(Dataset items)
######

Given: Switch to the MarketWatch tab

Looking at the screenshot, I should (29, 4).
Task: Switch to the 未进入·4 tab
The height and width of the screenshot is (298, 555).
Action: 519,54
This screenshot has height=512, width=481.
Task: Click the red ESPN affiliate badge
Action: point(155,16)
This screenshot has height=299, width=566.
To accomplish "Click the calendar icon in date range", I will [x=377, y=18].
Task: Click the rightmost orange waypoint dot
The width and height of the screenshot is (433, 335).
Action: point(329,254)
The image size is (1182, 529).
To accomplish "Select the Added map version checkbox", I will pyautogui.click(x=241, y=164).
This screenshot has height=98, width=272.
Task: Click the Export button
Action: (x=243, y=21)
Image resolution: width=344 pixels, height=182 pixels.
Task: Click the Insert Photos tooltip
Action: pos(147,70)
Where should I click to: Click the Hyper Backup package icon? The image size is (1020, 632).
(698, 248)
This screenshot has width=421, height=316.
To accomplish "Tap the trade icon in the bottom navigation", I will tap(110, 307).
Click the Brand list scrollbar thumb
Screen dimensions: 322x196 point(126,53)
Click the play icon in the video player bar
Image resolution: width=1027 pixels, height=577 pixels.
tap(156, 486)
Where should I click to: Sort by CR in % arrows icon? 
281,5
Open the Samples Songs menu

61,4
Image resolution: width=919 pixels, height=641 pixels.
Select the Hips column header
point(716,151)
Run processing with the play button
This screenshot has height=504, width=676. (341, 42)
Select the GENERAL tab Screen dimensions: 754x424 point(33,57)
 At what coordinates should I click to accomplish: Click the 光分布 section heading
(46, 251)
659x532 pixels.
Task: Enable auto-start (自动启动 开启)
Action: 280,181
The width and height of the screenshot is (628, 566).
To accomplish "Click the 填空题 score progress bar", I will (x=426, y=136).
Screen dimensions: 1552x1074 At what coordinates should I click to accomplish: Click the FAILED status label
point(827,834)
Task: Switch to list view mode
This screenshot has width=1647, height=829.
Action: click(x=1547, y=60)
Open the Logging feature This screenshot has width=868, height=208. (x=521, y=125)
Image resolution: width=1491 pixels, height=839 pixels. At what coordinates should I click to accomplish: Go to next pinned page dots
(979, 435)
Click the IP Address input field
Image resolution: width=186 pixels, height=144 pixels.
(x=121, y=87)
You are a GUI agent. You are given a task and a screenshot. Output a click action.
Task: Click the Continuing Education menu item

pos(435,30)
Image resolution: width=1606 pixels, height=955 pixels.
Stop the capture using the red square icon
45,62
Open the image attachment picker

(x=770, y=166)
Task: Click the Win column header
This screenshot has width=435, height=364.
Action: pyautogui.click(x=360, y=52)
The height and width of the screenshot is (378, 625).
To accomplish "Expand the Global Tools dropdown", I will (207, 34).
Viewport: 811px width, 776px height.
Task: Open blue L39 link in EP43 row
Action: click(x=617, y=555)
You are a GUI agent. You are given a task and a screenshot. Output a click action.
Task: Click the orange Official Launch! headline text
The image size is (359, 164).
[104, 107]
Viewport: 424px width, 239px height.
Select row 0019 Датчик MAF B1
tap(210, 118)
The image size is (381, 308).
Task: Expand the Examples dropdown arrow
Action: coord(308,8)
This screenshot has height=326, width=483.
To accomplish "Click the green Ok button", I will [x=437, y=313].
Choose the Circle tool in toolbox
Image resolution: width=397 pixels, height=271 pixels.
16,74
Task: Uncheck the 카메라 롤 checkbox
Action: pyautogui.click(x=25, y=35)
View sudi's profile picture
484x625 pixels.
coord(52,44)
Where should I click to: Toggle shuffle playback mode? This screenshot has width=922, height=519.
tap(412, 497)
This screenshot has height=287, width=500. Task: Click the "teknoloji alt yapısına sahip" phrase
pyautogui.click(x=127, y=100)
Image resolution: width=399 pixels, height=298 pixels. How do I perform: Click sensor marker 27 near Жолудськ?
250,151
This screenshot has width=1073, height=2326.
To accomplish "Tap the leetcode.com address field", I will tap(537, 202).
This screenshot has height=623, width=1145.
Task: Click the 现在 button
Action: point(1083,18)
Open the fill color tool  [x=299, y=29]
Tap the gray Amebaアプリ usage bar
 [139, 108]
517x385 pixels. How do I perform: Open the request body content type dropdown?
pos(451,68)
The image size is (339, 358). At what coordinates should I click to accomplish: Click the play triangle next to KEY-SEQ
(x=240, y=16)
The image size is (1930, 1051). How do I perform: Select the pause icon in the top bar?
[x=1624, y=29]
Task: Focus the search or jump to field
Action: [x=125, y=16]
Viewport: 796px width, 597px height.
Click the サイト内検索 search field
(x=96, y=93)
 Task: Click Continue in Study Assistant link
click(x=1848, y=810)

######

> [What you need to do] Identify every line of the dataset items that contains the word "list", treating uppercase and lowercase as distinct, and copy each such line.

> [Result of this task]
Click the Brand list scrollbar thumb
Task: Switch to list view mode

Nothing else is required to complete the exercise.